→ **Problem requirements**: All lines from the entries below that contain the string "computer" should be copied out.

→ **Study material**:
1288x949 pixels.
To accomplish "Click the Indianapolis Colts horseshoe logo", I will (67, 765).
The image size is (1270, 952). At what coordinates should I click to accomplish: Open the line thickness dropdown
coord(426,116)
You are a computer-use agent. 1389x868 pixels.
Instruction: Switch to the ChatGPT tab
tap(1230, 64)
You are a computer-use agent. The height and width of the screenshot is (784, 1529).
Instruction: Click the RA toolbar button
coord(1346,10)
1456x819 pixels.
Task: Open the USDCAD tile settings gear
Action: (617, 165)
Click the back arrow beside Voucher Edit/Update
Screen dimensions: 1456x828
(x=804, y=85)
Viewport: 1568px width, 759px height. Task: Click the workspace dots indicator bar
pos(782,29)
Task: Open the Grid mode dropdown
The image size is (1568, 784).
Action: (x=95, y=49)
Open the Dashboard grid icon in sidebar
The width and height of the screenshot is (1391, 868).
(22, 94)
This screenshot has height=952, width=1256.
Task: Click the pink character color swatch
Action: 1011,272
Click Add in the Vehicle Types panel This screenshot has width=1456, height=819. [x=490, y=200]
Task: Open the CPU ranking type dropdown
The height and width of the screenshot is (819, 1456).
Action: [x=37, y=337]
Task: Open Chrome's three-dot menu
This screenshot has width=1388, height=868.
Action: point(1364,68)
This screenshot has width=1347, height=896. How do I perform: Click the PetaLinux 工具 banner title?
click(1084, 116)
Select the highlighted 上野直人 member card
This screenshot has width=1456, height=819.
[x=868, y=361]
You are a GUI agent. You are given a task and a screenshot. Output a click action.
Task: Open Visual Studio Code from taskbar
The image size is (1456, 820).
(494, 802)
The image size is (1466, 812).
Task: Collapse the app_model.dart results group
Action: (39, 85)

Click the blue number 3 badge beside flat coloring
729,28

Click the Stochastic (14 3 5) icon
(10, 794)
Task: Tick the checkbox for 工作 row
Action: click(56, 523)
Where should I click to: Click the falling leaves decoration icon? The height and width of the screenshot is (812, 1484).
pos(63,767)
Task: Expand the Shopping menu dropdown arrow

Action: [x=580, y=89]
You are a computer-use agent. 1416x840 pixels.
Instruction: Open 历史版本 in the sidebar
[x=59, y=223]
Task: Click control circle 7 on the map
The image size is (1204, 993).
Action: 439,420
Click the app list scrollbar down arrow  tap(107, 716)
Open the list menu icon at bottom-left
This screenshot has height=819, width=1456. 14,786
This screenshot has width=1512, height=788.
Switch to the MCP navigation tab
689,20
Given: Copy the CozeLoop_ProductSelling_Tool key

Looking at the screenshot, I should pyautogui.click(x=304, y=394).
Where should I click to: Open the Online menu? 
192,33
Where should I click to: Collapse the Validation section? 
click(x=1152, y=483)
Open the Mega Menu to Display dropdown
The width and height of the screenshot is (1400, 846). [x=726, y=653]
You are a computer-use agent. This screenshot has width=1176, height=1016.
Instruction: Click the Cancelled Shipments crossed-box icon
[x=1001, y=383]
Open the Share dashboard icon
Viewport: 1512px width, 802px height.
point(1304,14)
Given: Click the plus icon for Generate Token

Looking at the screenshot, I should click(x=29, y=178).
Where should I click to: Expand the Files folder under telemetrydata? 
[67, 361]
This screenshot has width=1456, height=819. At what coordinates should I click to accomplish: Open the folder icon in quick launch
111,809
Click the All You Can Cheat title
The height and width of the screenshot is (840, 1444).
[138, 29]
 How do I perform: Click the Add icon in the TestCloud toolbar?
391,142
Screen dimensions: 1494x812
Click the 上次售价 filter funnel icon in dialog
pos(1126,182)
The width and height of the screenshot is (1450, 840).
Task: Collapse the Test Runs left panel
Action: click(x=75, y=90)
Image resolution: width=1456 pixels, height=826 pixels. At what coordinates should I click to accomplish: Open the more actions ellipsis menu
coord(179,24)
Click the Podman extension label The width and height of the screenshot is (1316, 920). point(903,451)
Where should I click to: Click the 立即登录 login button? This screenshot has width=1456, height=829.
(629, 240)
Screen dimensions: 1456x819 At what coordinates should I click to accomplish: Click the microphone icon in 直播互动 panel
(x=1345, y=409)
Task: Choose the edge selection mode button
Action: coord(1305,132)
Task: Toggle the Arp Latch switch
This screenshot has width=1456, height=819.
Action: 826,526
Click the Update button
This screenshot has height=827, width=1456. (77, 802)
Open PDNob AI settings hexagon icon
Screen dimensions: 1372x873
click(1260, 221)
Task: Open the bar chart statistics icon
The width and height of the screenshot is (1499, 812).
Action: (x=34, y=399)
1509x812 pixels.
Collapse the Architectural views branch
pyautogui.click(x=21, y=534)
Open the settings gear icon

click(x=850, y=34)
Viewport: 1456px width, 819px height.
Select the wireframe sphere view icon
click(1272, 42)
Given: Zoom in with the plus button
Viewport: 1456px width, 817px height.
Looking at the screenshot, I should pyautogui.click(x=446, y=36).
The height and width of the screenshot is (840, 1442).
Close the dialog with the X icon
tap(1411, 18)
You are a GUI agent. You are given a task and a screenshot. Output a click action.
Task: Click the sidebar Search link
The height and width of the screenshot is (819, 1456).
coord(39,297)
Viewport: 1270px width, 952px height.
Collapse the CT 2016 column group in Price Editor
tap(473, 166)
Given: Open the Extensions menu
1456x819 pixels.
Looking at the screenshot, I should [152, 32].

→ **Result for this exercise**:
You are a computer-use agent. 1389x868 pixels.
You are a computer-use agent. The height and width of the screenshot is (784, 1529).
You are a computer-use agent. 1416x840 pixels.
You are a computer-use agent. This screenshot has width=1176, height=1016.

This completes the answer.